- **WHAT IS REQUIRED**:
Your answer should be the lines below from the one with "Nuestros diseñadores (1372, 902)" to the one with "アクセス (42, 320)", both included, given again exactly and with nothing added.

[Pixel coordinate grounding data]
[Start of section]

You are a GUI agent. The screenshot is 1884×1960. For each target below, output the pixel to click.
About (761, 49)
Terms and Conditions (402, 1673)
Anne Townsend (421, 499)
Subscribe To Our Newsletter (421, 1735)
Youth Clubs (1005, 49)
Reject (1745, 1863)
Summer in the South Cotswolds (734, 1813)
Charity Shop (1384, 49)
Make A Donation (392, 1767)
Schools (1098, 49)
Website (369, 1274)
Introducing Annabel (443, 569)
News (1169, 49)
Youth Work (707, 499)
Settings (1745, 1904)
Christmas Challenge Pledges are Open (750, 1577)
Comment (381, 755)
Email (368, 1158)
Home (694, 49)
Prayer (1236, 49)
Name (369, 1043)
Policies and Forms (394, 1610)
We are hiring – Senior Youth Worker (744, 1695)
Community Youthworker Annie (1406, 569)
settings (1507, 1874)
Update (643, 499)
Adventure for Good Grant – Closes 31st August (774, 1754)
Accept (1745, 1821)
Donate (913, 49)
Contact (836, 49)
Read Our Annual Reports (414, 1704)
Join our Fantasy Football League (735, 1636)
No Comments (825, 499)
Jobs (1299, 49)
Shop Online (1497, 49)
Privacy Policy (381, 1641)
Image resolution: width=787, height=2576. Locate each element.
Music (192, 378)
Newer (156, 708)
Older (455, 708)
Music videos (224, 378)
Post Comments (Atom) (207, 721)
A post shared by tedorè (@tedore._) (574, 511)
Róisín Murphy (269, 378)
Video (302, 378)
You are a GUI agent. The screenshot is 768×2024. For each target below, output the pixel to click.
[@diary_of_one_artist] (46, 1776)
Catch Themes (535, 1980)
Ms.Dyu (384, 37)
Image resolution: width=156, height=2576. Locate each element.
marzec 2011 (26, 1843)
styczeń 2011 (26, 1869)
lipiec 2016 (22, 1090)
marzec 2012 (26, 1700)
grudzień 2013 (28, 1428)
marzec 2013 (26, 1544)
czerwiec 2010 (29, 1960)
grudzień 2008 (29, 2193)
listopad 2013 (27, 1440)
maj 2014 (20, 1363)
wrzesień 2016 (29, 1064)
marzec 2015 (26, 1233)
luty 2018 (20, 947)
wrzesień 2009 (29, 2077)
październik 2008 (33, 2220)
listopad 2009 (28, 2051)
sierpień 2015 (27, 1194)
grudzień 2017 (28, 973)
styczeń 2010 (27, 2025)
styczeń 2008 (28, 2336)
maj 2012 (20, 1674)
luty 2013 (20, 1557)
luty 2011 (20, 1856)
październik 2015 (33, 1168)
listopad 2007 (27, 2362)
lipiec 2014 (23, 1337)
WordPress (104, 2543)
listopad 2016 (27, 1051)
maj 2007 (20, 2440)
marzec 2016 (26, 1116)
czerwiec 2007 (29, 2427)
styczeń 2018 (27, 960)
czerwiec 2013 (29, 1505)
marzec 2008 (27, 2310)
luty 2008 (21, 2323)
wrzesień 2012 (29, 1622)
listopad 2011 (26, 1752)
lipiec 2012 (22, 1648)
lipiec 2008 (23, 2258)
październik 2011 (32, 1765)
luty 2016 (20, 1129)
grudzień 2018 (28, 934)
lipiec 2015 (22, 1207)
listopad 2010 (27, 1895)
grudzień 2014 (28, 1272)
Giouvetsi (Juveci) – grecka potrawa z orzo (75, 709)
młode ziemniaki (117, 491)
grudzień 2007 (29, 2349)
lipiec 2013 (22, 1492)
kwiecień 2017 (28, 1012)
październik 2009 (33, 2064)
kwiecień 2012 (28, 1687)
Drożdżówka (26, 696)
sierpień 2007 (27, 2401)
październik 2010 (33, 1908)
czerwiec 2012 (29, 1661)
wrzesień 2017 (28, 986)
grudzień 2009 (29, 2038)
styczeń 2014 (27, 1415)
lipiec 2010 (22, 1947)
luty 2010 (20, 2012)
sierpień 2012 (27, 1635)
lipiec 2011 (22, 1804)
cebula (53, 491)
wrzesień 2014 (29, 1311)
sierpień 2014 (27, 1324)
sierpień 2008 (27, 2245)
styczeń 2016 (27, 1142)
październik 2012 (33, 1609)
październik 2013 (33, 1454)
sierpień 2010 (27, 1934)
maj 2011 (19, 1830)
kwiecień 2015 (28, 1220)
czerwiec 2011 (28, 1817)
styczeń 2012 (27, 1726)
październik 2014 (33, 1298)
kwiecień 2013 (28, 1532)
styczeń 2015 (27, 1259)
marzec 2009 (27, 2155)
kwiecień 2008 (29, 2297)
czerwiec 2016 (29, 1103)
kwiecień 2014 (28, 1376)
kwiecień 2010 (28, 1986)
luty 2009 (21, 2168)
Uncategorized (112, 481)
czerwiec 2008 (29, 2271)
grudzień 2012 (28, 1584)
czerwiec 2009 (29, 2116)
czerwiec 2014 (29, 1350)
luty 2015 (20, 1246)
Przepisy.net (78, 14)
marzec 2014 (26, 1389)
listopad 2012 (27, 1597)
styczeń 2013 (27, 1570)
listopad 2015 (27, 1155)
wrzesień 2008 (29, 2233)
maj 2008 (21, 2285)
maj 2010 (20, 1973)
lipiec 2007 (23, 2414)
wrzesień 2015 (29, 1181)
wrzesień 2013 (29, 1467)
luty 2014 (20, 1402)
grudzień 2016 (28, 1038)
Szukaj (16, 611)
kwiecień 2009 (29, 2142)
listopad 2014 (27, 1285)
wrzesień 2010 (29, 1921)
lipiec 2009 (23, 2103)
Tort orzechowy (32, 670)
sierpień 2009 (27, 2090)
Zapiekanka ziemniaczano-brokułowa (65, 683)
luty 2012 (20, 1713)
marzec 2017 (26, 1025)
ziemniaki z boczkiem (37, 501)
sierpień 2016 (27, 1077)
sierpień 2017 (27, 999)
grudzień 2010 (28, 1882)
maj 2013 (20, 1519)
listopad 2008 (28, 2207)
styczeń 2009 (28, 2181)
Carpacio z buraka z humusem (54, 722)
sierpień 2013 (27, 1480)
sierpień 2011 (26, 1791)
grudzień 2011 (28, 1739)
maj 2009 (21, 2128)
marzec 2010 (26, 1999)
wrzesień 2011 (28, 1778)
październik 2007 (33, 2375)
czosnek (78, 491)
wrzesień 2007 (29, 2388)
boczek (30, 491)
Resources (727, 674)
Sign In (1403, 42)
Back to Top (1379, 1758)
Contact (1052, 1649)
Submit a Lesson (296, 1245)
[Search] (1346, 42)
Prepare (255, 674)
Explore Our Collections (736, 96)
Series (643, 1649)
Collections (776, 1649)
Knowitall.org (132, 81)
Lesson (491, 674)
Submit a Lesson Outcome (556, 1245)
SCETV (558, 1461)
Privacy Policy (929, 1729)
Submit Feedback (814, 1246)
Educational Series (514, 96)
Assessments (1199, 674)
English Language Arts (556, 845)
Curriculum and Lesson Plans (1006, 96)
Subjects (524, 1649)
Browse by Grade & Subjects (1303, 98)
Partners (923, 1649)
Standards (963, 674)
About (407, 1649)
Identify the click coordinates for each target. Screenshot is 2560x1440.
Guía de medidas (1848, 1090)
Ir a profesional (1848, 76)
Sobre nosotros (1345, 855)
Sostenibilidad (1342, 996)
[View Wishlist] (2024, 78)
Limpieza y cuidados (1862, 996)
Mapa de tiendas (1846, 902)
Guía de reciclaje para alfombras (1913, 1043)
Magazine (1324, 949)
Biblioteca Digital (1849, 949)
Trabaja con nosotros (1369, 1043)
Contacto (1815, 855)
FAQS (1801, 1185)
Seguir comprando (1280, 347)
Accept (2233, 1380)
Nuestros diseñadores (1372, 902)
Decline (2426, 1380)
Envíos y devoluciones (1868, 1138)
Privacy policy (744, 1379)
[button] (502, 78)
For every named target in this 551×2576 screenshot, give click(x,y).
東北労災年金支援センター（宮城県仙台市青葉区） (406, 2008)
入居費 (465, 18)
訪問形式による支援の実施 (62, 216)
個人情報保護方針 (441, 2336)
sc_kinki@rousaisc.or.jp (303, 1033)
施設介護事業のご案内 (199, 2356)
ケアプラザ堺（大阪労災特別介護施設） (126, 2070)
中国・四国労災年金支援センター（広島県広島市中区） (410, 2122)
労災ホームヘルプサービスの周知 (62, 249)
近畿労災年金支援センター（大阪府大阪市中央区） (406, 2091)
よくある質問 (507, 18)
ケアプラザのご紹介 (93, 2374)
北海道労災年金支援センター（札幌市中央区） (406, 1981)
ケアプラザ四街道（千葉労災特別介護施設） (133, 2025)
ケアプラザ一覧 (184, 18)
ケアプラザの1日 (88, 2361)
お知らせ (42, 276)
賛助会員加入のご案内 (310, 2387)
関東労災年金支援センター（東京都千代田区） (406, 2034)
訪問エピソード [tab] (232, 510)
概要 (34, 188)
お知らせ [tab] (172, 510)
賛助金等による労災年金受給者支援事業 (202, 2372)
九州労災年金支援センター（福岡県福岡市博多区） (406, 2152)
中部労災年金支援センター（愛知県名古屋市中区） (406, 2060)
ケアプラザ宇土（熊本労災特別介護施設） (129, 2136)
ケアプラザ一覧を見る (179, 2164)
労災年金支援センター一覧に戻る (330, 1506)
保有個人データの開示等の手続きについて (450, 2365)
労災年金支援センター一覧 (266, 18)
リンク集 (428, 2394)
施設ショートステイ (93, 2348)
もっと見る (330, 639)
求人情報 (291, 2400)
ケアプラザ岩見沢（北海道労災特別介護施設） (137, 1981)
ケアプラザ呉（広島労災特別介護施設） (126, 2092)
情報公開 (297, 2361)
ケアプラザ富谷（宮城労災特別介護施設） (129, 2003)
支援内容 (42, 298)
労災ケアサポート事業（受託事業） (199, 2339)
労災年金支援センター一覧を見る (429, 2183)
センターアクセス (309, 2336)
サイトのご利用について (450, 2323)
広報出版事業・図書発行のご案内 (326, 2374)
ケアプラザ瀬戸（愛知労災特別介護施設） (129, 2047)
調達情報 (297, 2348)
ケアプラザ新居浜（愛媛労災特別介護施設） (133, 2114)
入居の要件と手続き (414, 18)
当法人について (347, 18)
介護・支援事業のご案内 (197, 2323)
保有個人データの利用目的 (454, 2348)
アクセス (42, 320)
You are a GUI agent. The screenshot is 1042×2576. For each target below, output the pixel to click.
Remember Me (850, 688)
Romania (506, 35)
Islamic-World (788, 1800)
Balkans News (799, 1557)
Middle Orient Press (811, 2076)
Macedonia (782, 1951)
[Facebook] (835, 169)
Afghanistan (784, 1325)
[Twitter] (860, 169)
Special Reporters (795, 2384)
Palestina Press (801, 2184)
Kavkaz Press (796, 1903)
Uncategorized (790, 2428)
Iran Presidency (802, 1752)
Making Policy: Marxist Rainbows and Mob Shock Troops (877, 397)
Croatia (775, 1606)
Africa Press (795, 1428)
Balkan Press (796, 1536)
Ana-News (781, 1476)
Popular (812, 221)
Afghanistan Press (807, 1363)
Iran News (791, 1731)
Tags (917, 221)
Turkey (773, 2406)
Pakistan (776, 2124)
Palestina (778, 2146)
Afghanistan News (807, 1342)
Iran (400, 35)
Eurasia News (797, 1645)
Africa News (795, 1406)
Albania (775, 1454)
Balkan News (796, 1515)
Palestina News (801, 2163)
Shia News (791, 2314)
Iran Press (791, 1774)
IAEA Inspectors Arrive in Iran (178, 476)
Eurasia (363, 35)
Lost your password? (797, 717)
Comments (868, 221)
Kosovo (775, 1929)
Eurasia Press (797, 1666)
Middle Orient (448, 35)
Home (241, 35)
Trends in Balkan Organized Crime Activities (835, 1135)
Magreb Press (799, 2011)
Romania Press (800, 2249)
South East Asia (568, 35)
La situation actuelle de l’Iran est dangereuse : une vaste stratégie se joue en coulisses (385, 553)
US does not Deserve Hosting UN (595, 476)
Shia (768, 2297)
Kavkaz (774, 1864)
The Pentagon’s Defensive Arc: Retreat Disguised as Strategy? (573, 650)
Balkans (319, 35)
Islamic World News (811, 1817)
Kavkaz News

[End of section]

- **EXERCISE SOLUTION**:
Nuestros diseñadores (1372, 902)
Decline (2426, 1380)
Envíos y devoluciones (1868, 1138)
Privacy policy (744, 1379)
[button] (502, 78)
For every named target in this 551×2576 screenshot, give click(x,y).
東北労災年金支援センター（宮城県仙台市青葉区） (406, 2008)
入居費 (465, 18)
訪問形式による支援の実施 (62, 216)
個人情報保護方針 (441, 2336)
sc_kinki@rousaisc.or.jp (303, 1033)
施設介護事業のご案内 (199, 2356)
ケアプラザ堺（大阪労災特別介護施設） (126, 2070)
中国・四国労災年金支援センター（広島県広島市中区） (410, 2122)
労災ホームヘルプサービスの周知 (62, 249)
近畿労災年金支援センター（大阪府大阪市中央区） (406, 2091)
よくある質問 (507, 18)
ケアプラザのご紹介 (93, 2374)
北海道労災年金支援センター（札幌市中央区） (406, 1981)
ケアプラザ四街道（千葉労災特別介護施設） (133, 2025)
ケアプラザ一覧 (184, 18)
ケアプラザの1日 (88, 2361)
お知らせ (42, 276)
賛助会員加入のご案内 (310, 2387)
関東労災年金支援センター（東京都千代田区） (406, 2034)
訪問エピソード [tab] (232, 510)
概要 (34, 188)
お知らせ [tab] (172, 510)
賛助金等による労災年金受給者支援事業 (202, 2372)
九州労災年金支援センター（福岡県福岡市博多区） (406, 2152)
中部労災年金支援センター（愛知県名古屋市中区） (406, 2060)
ケアプラザ宇土（熊本労災特別介護施設） (129, 2136)
ケアプラザ一覧を見る (179, 2164)
労災年金支援センター一覧に戻る (330, 1506)
保有個人データの開示等の手続きについて (450, 2365)
労災年金支援センター一覧 (266, 18)
リンク集 (428, 2394)
施設ショートステイ (93, 2348)
もっと見る (330, 639)
求人情報 (291, 2400)
ケアプラザ岩見沢（北海道労災特別介護施設） (137, 1981)
ケアプラザ呉（広島労災特別介護施設） (126, 2092)
情報公開 (297, 2361)
ケアプラザ富谷（宮城労災特別介護施設） (129, 2003)
支援内容 (42, 298)
労災ケアサポート事業（受託事業） (199, 2339)
労災年金支援センター一覧を見る (429, 2183)
センターアクセス (309, 2336)
サイトのご利用について (450, 2323)
広報出版事業・図書発行のご案内 (326, 2374)
ケアプラザ瀬戸（愛知労災特別介護施設） (129, 2047)
調達情報 (297, 2348)
ケアプラザ新居浜（愛媛労災特別介護施設） (133, 2114)
入居の要件と手続き (414, 18)
当法人について (347, 18)
介護・支援事業のご案内 (197, 2323)
保有個人データの利用目的 (454, 2348)
アクセス (42, 320)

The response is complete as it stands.